Still, Le Carré sometimes does commit peculiar gaffes. Nat, for example, is apparently washed-up and waiting anxiously for the HR department to tell him he’s sacked and will be replaced, doubtless on a smaller salary, by some obtuse whippersnapper with excellent cellphone and social media skills. (It’s happened to many of us.) Yet Nat is 47 years’ old. Read it and weep: 47. Surely then Le Carré’s got Nat’s age wrong? Isn’t 47 the new 27, especially in England? Or maybe Le Carré knows exactly what he was doing ...
Arkady is “the illegitimate street-child of a Tbilisi prostitute of Jewish origin and a Georgian Orthodox priest” (127). Tbilisi – ah, Stalin was a Georgian and studied in a church school. So, pretty cute, nê? But maybe too cute. Why couldn’t he simply be an ordinary Russki who opted to be a spy?
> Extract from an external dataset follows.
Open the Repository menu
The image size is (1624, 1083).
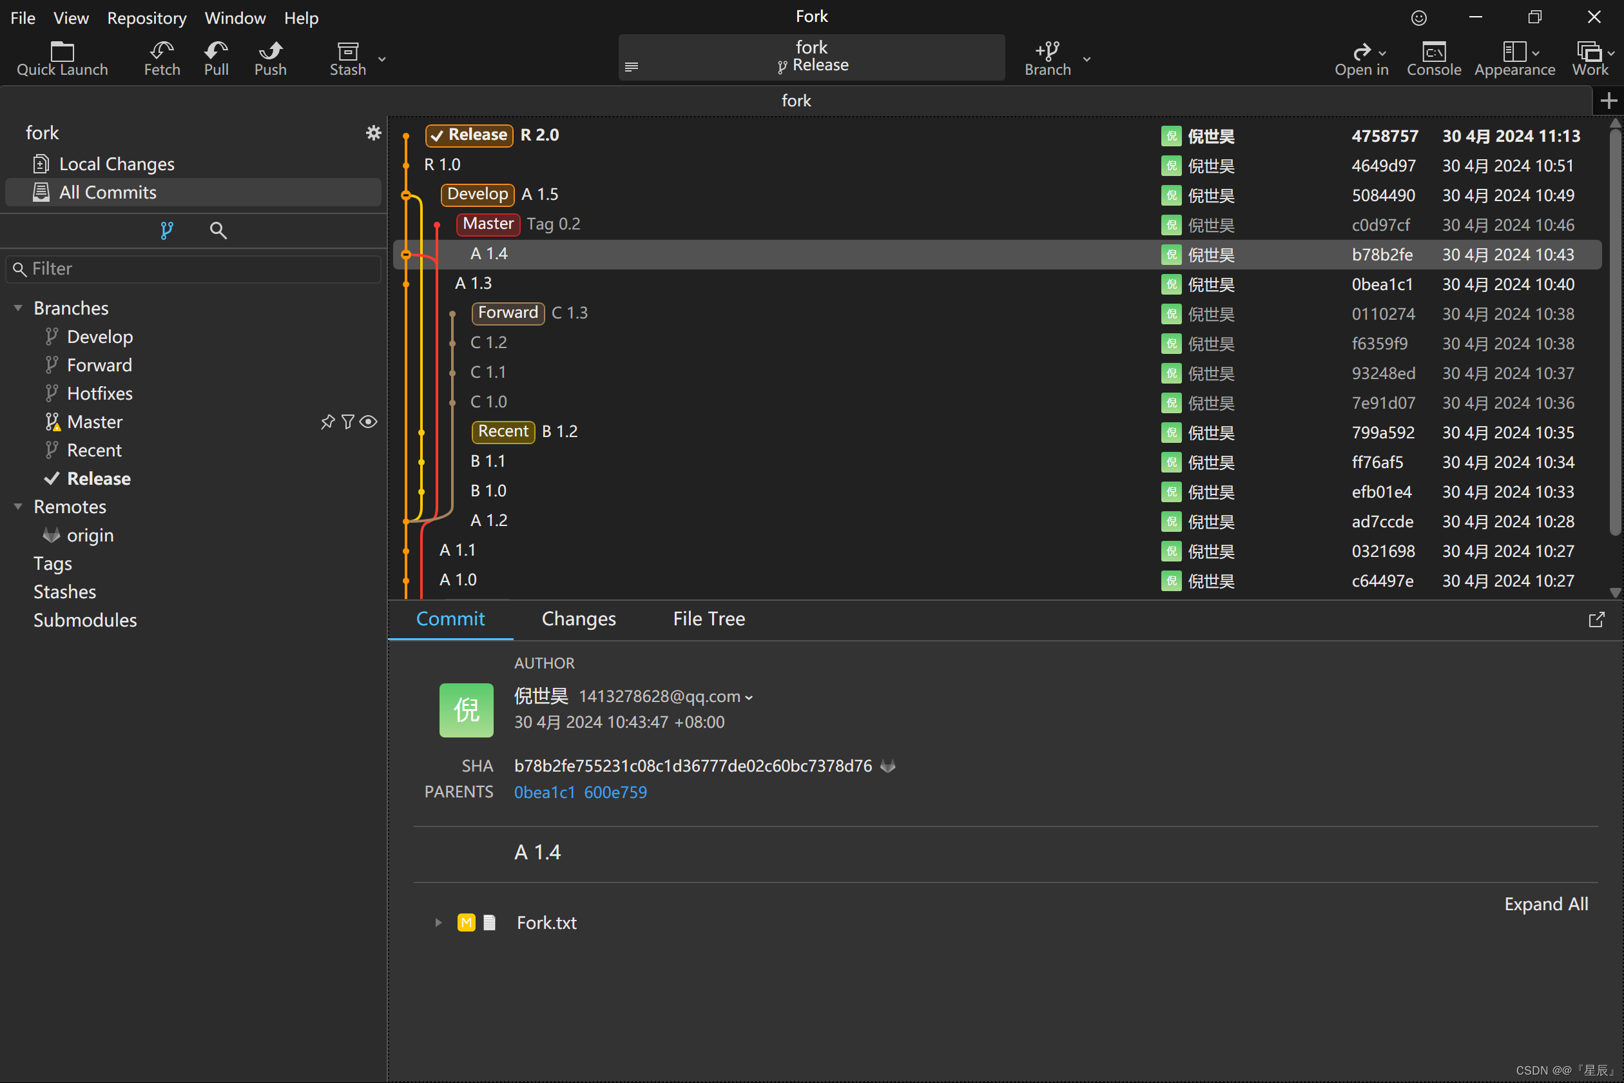[146, 18]
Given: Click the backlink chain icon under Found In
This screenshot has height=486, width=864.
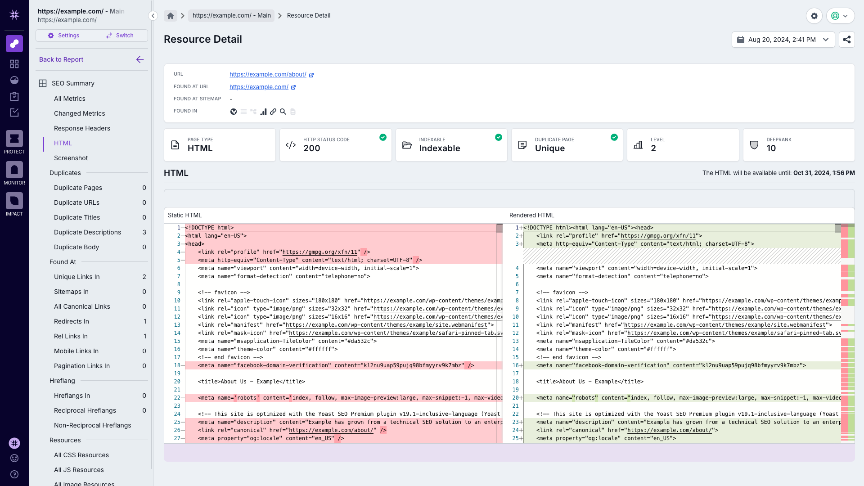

Also, I read somewhere that if you introduce a pistol in act one of your play, something’s got to happen with that pistol in the final act; you can’t just forget it. Well, one of the sources of tension in Nat’s life is that Stephanie, his daughter, just started at university, thinks he’s a spineless creep, as one’s children often do, especially when he reveals to her that he’s been a spook. Yet by the end of the book, Stephanie’s been largely forgotten.
Not War and Peace, not even The Spy Who Came in from the Cold, but a wonderfully refreshing read. And though I am fond of Le Carré’s “political” sentiments, you don’t have to be.